Lisa, alongside Kris, talked through the list of their identified “adoptees” with pleasure and grace; kids from around town who frequent the store; rarely buying anything but always taking the time to talk with one of the two.  

One of their most avid young regulars will sit on the floor for hours each week, carefully examining each crystal, and always asking for a job.  

“You can see she probably doesn’t have a ton of friends, or a real safe space to come out. So, she comes here,” Lisa said.  

Lost teenagers aren’t the only regulars visiting the shop for conversation. Throughout the years the shop has been open, Lisa has offered her kind words and guidance to all patrons of the shop, even making some friends along the way.  

“It’s about healing, it’s about helping people.

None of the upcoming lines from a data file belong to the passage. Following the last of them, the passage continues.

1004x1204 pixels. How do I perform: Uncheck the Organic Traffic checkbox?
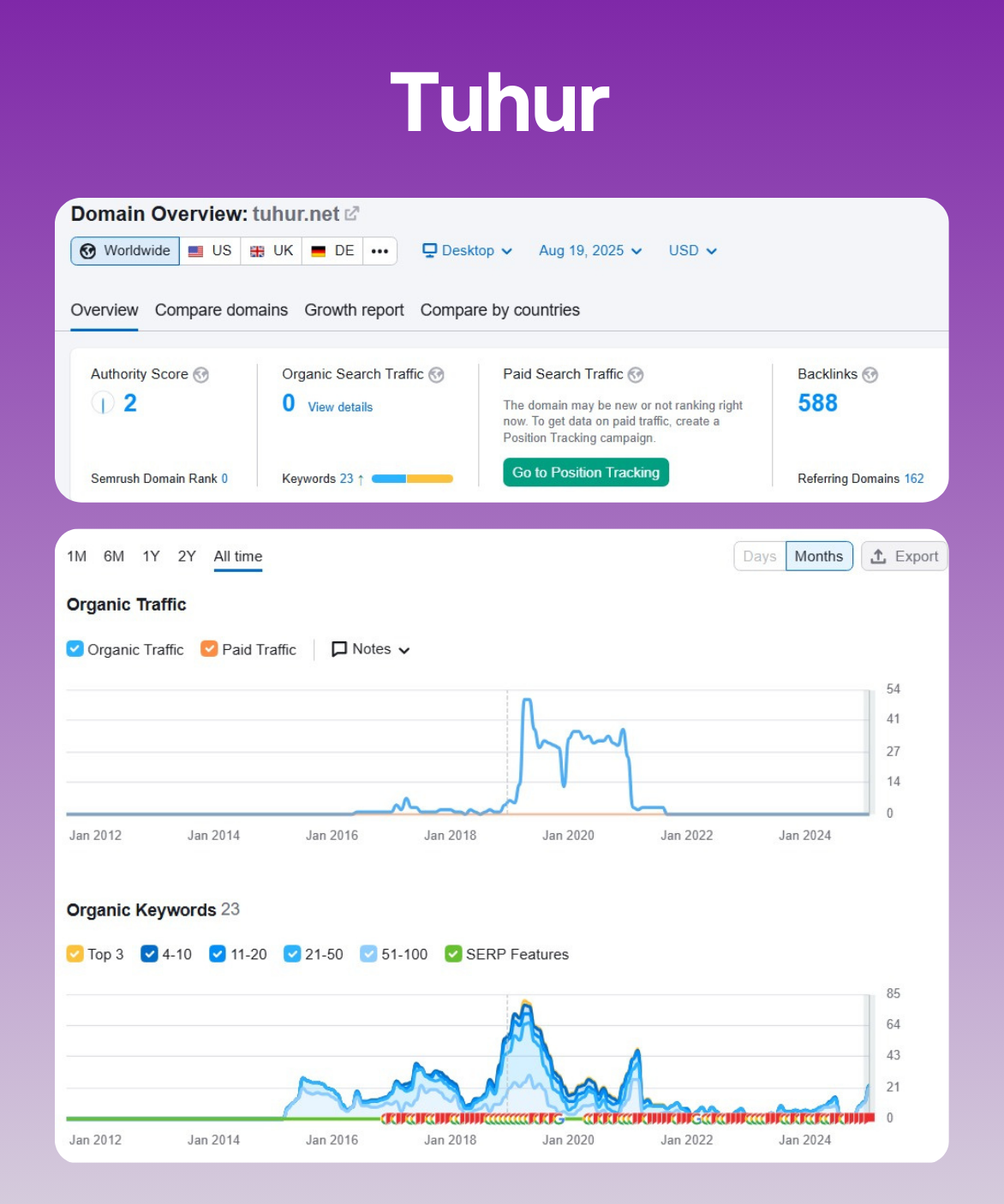click(75, 649)
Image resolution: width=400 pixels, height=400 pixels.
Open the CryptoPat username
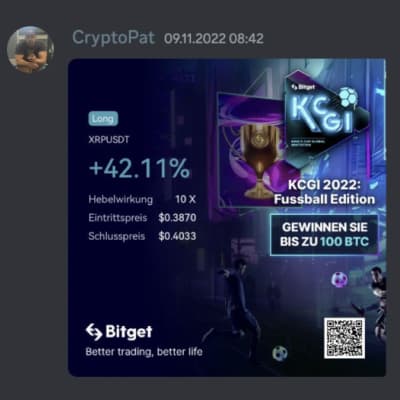[x=114, y=38]
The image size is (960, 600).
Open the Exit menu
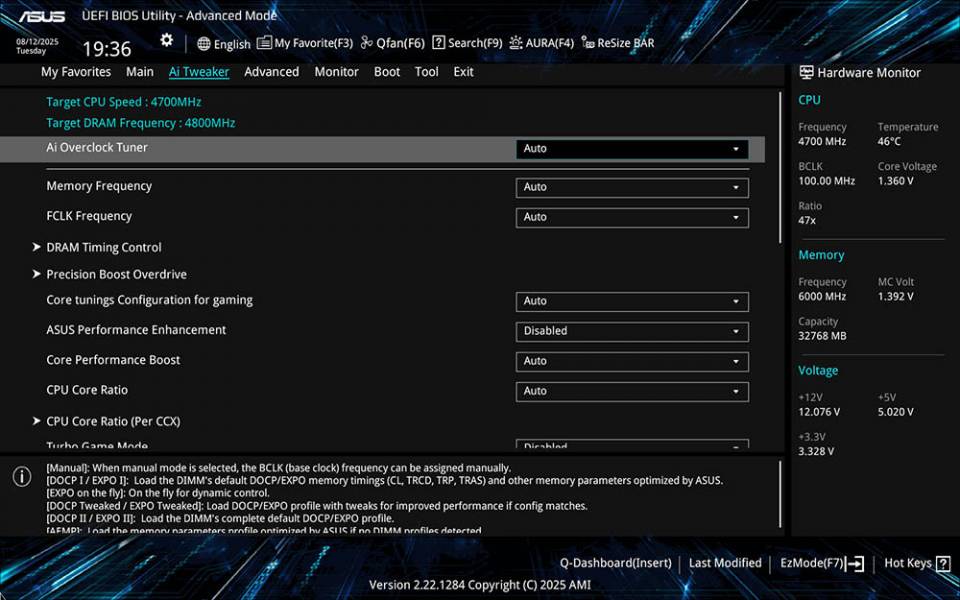463,71
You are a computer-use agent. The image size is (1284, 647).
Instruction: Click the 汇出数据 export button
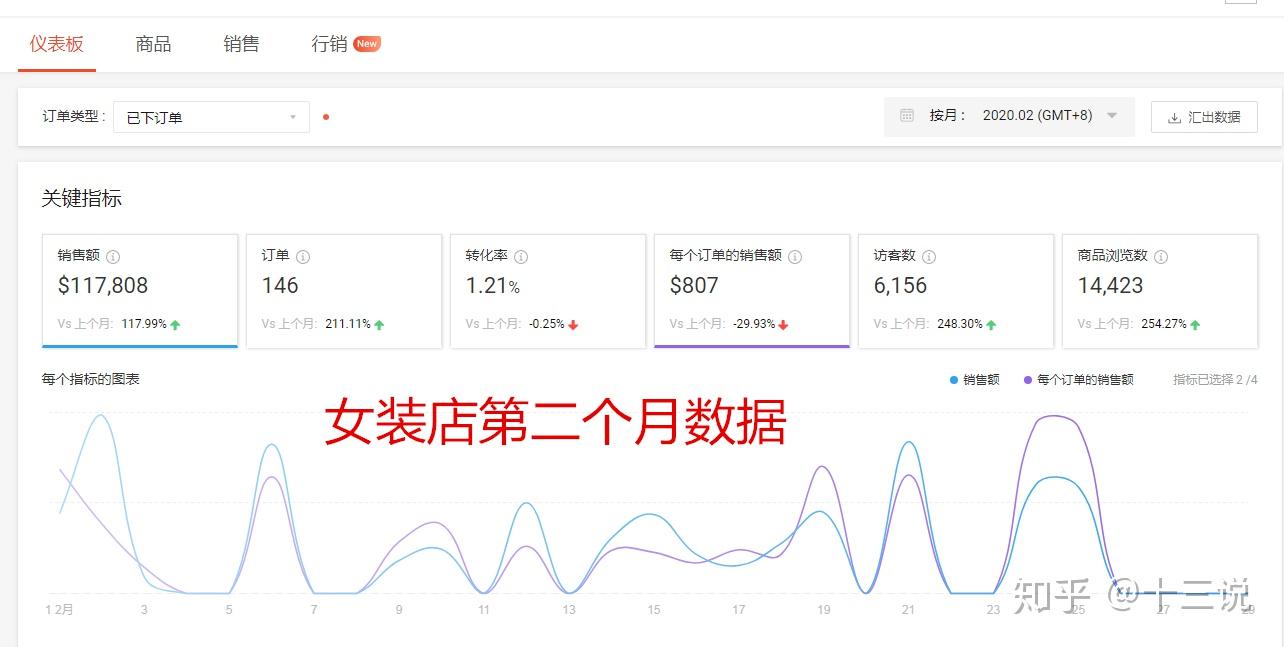pyautogui.click(x=1204, y=117)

I have a lot of people who come in, and they don’t even know what they need,” Lisa said. “We’re probably the least expensive therapy session you’ll ever get!” she slipped in, with a giggle. 

A Deeper Meaning  

Although there’s plenty of rhyme and reason for opening the store, whether it be a change of pace or pleasure, or the desire to help, Lisa’s spirituality seems to be the roots holding it all together.  

When asked to explain her spirituality, Lisa seemingly rambled off a list of religions and spiritual intentions. However, they do ring true.  

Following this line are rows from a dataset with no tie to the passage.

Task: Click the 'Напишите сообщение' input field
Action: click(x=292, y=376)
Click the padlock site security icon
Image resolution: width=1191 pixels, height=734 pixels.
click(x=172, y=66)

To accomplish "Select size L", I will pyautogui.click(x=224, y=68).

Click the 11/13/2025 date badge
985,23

“I’m a Roman Catholic, Pagan, Druid, Hedge Witch,” Lisa said.  

Lisa was raised catholic and grew up as an only child in Williamsborough, Massachusetts.  

“It was the middle, of the middle of nowhere,” Lisa said.  

Throughout childhood, she felt closely connected to nature, spending her summers alone and outside.  

“I think [pagan/druidism has] always been a part of who I am,” Lisa said.  

Through the evolution of her spirituality, Lisa has personalized aspects of religions she’s encountered throughout her life and implemented practices to scrapbook together her personal spirituality.  

She claims if it’s peaceful, safe, and nonviolent, she respects all forms of spirituality, deeming a healthy spirituality a necessity of life.  

“I think spirituality makes people okay with the world around them. Everyone needs a belief system to get through those tough times, if there’s nothing you believe in, the world can be a pretty bleak place.”